When the stars go blue

Fim de semana. Cansado, apago a última luz de um gabinete já deserto de gente e de barulho. Num último reflexo, abro a janela que ladeia a secretária e, de um fôlego, aspiro a frescura de uma noite que me abraça. Vejo-te espelhado num céu salpicado de pontinhos que se tornam mais e mais brilhantes quando esboço um sorriso.
Sinto aquele aperto de dúvida, aquele arrepio de aventura, o medo risonho de quem hesita.
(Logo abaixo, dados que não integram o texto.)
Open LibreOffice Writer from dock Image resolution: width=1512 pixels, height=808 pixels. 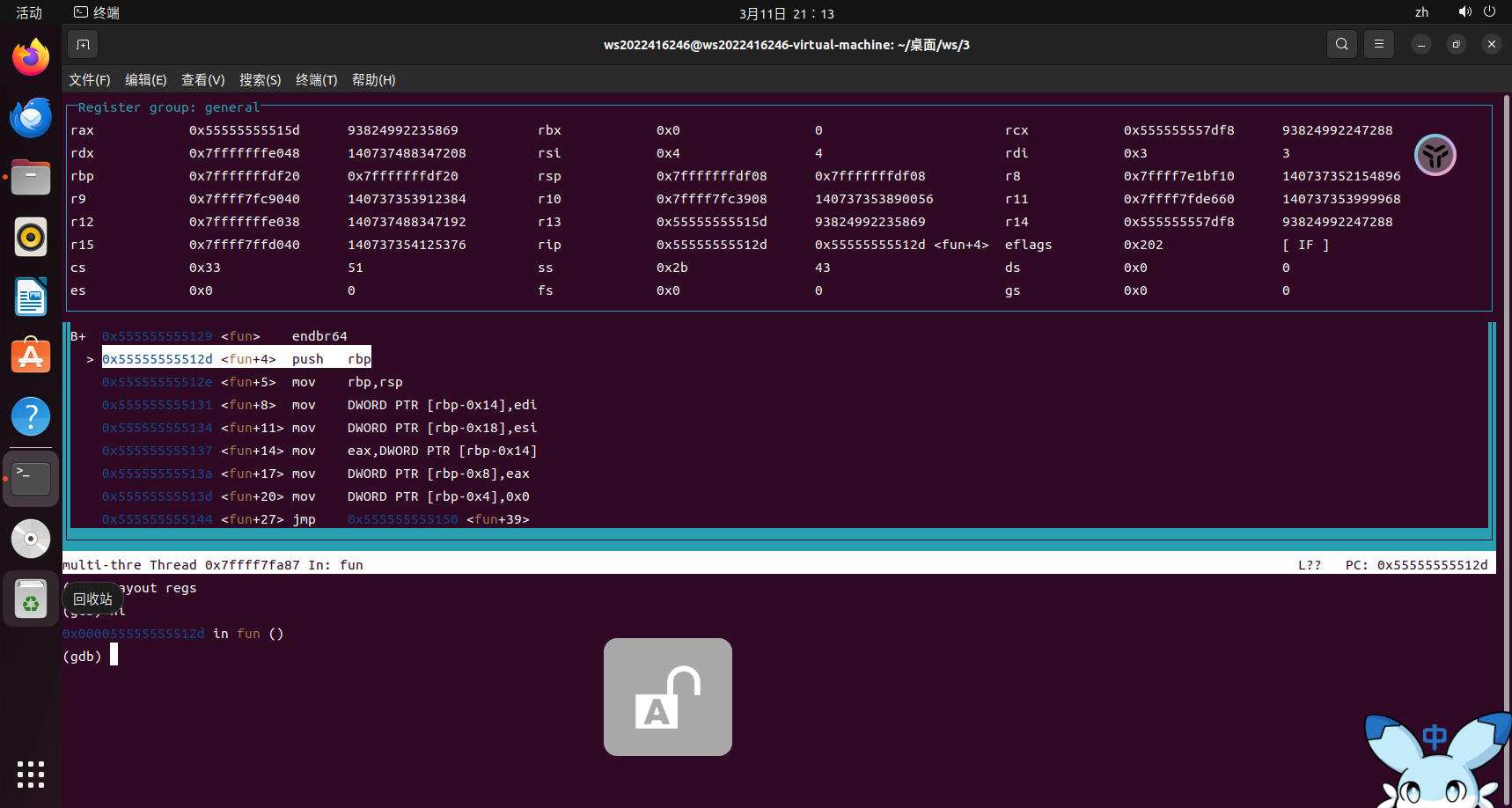[x=31, y=297]
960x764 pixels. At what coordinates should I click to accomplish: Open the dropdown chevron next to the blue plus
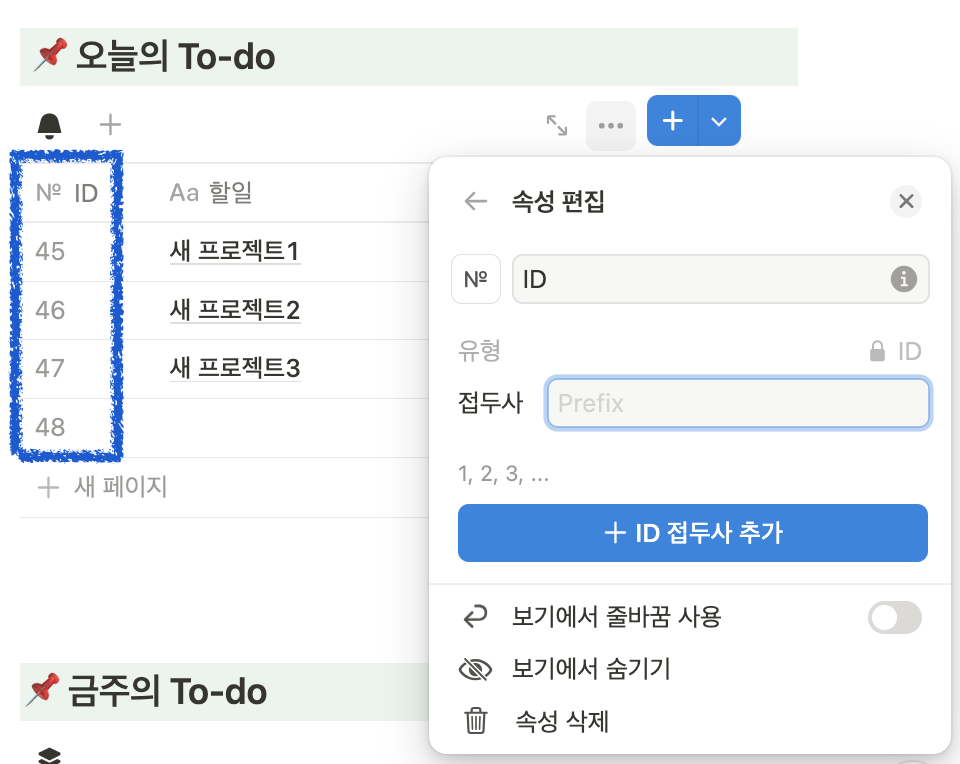[717, 120]
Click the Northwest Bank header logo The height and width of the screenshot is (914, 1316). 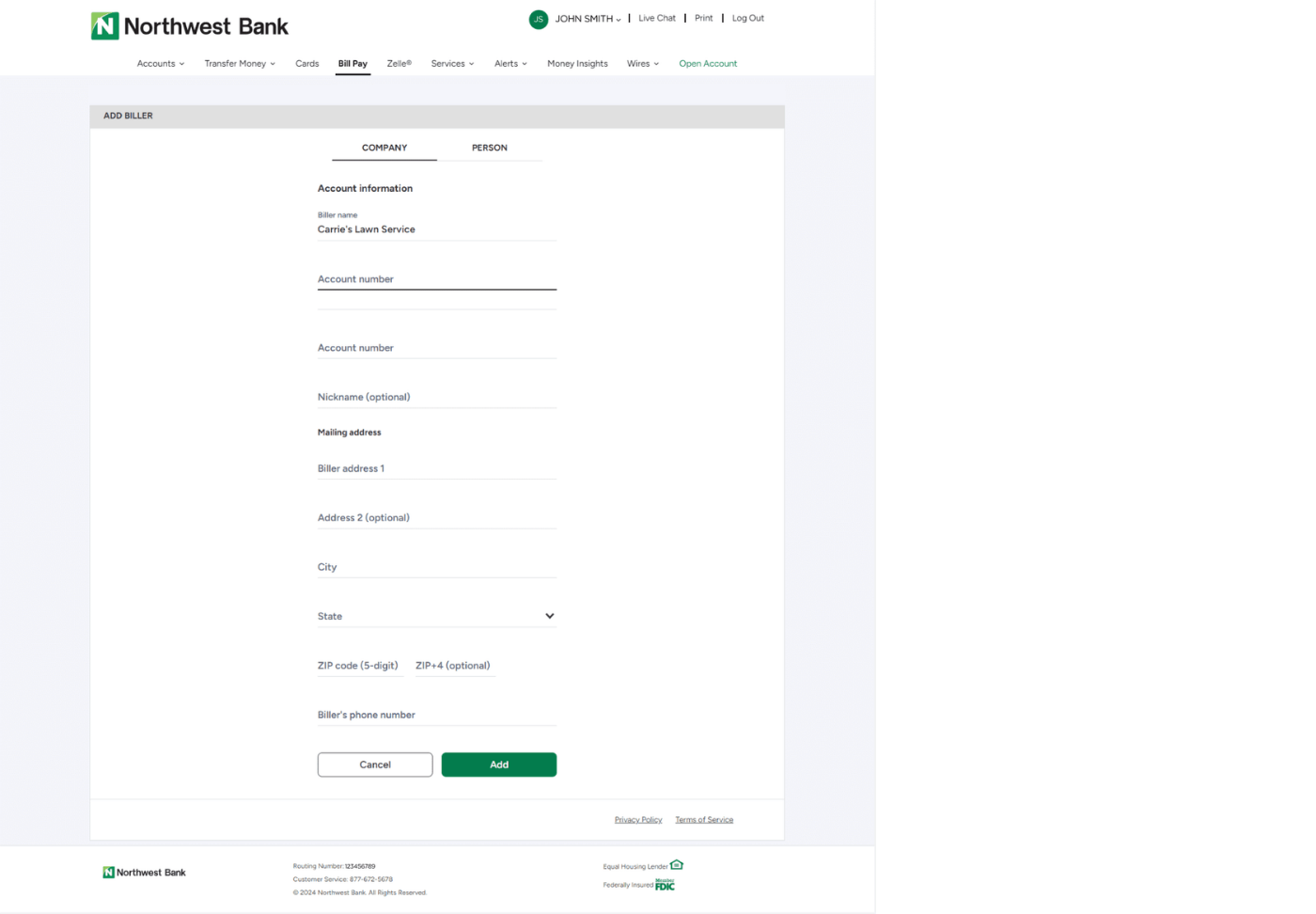coord(189,26)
De quem hesita entre o conforto de não arriscar e o risco de avançar, de te dar a mão e beijar.
Por enquanto, como quando era menino, ficam os jogos de esconde-esconde, disfarçados na timidez dos olhares e das palavras.


sábado, 1 de novembro de 2008

Arte de Perder

Perder, essa negra arte do sentir, é a mais forte evidência de amar, dicotomia que se justifica a si mesma. Dilúvio dos sentidos, perder é a certeza de voltar a sorrir, circularidade do caminho, eterna possibilidade de reconstruir.

The art of losing isn’t hard to master;
so many things seem filled with the intent
to be lost that their loss is no disaster.

Lose something every day. Accept the fluster
of lost door keys, the hour badly spent.
The art of losing isn’t hard to master.

Then practice losing farther, losing faster:
places, and names, and where it was you meant
to travel. None of these will bring disaster.

I lost my mother’s watch. And look! my last, or
next-to-last, of three loved houses went.
The art of losing isn’t hard to master.

I lost two cities, lovely ones. And, vaster,
some realms I owned, two rivers, a continent.
I miss them, but it wasn’t a disaster.

—Even losing you (the joking voice, a gesture
I love) I shan’t have lied. It’s evident
the art of losing’s not too hard to master
though it may look like (Write it!) like disaster.